* BEGIN Text *

Dear community,
I’m taking care of a somewhat larger Icinga2 HA cluster that is basically running well and reliable but has serious performance issues in some areas.
The basic setup: Icinga 2.12.6 on Debian 10, 2 masters, 6 zones with 2 satellites in each. The masters are Dell machines with Intel Xeon Silver (16 cores + HT), 64GB RAM, HW-RAID and enterprise SSDs.
I use a traditional file-based config with:
- 10.000 hosts
- 100.000 services
- 140.000 notifications
- 30.000 dependencies
The most pressing issues I have are:
- reload time - reloading a changed config takes about 15 minutes(!) during which the config-master is 100% cpu busy on all cores and threads
- API performance - some users like to hit the API in suboptimal ways to set downtimes, re-schedule checks and fetch results, killing performance within seconds with all cores and threads about 60% cpu and 40% system busy.
While the setup is not optimal with MySQL and Icingaweb2 running on the masters rather than on dedicated machines, there are no obvious bottlenecks, i.e. there’s not network congestion, no I/O-wait, and all CPU is consumed almost exclusively by Icinga2.
What I’d like to know:
What’s the reason for the looooong reload time? Is it just the huge number of objects or is it something else? Some users apply sophisticated loops over hosts’ custom vars to create service objects, could this be a problem? Is “one notification” equal to “one notification object” or is it possible to have something like a shared notification object for a number n of services?
The API replies to single & complex requests without any problems (e.g. “give me the state of all services”), but hit it with several simple requests in parallel (e.g. “give me the state of ‘host!service’”) and things go down the drain quickly. I looks like it might be some sort of lock congestion, but how do I find out and how can I solve this?
Thanks in advance for any hints.

* END Text *
* BEGIN Collected material *

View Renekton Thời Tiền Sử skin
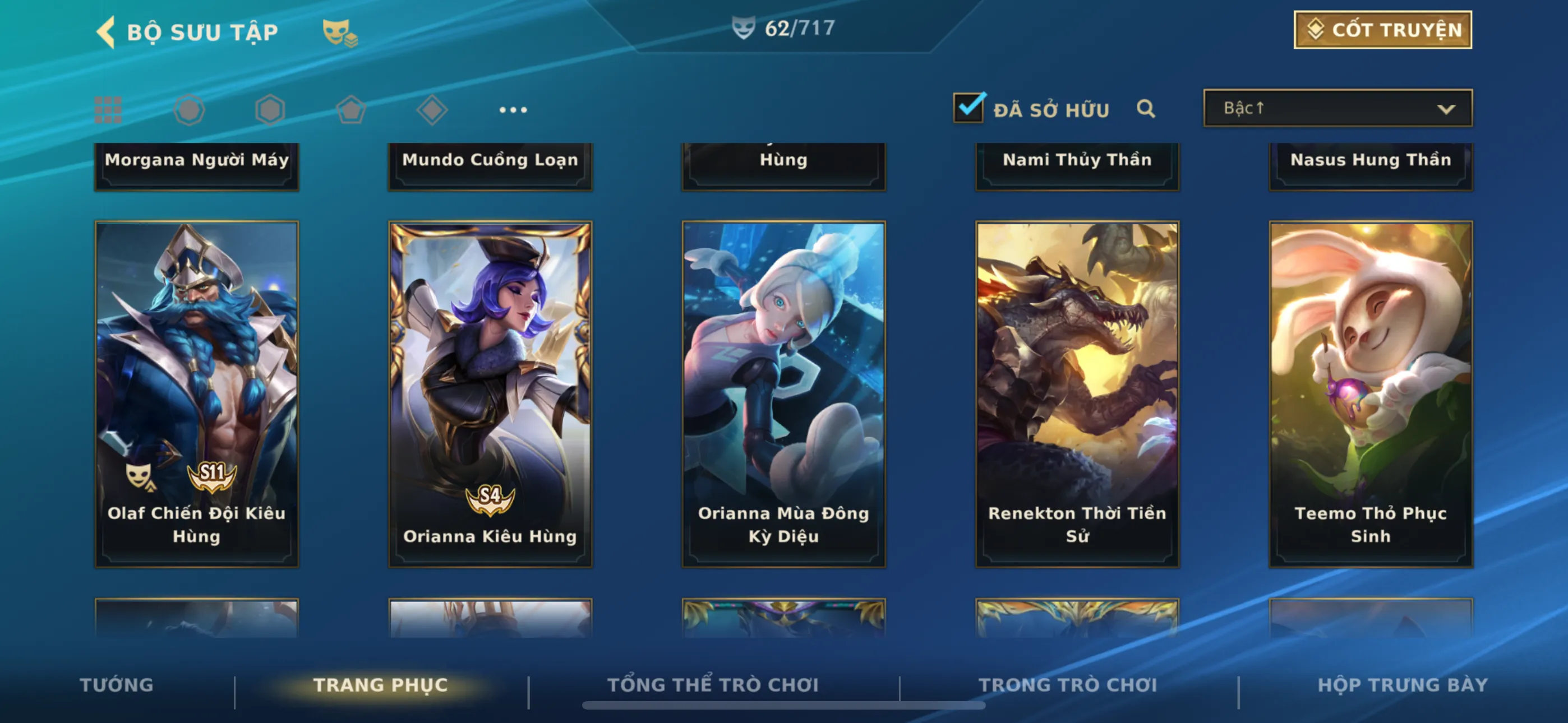1568x723 pixels. click(x=1077, y=393)
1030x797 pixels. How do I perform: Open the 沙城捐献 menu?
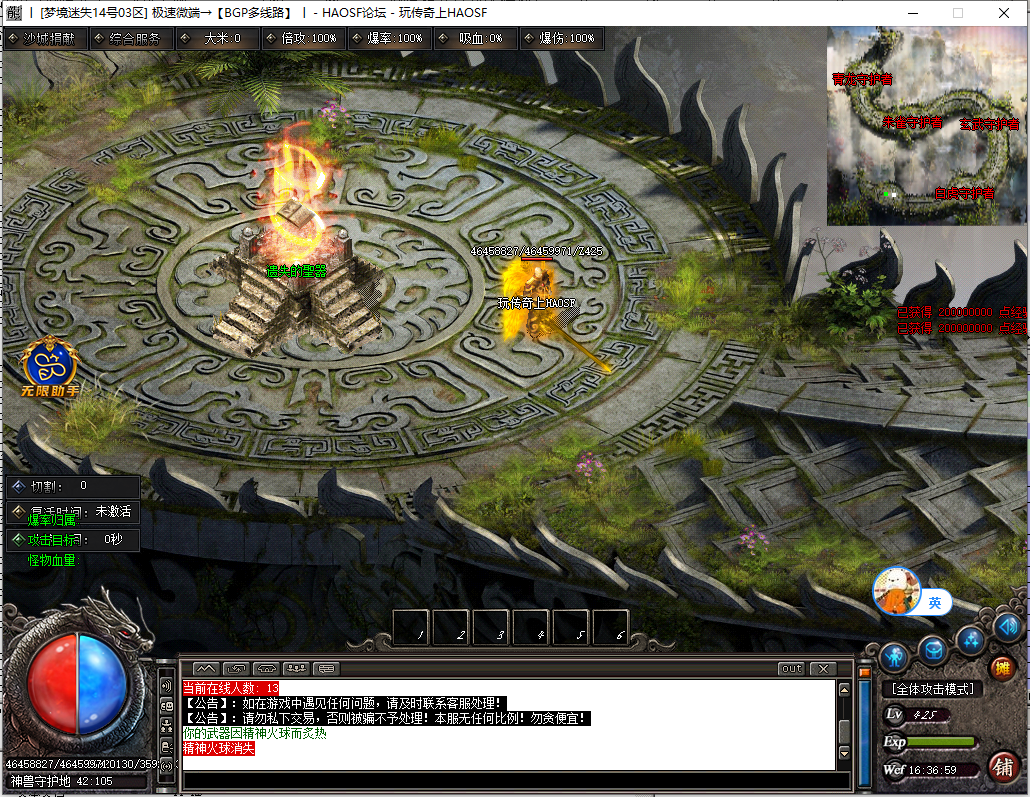[46, 38]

* END Collected material *

▸ Challenges:
[A] Answer these questions about the Icinga2 post, marking each answer to match its question:
(i) How many hosts does the file-based config contain?
(ii) About how long does reloading a changed config take?
(iii) Which Debian version is the cluster running on?
[B] Rewrite the stretch of the Icinga2 post from "What I’d like" through "I solve this?", replacing "lock congestion" with "thread contention".
The data has no connection to the Icinga2 post.

▸ Worked answers:
[A]
(i) 10.000
(ii) About 15 minutes
(iii) Debian 10

[B]
What I’d like to know:
What’s the reason for the looooong reload time? Is it just the huge number of objects or is it something else? Some users apply sophisticated loops over hosts’ custom vars to create service objects, could this be a problem? Is “one notification” equal to “one notification object” or is it possible to have something like a shared notification object for a number n of services?
The API replies to single & complex requests without any problems (e.g. “give me the state of all services”), but hit it with several simple requests in parallel (e.g. “give me the state of ‘host!service’”) and things go down the drain quickly. I looks like it might be some sort of thread contention, but how do I find out and how can I solve this?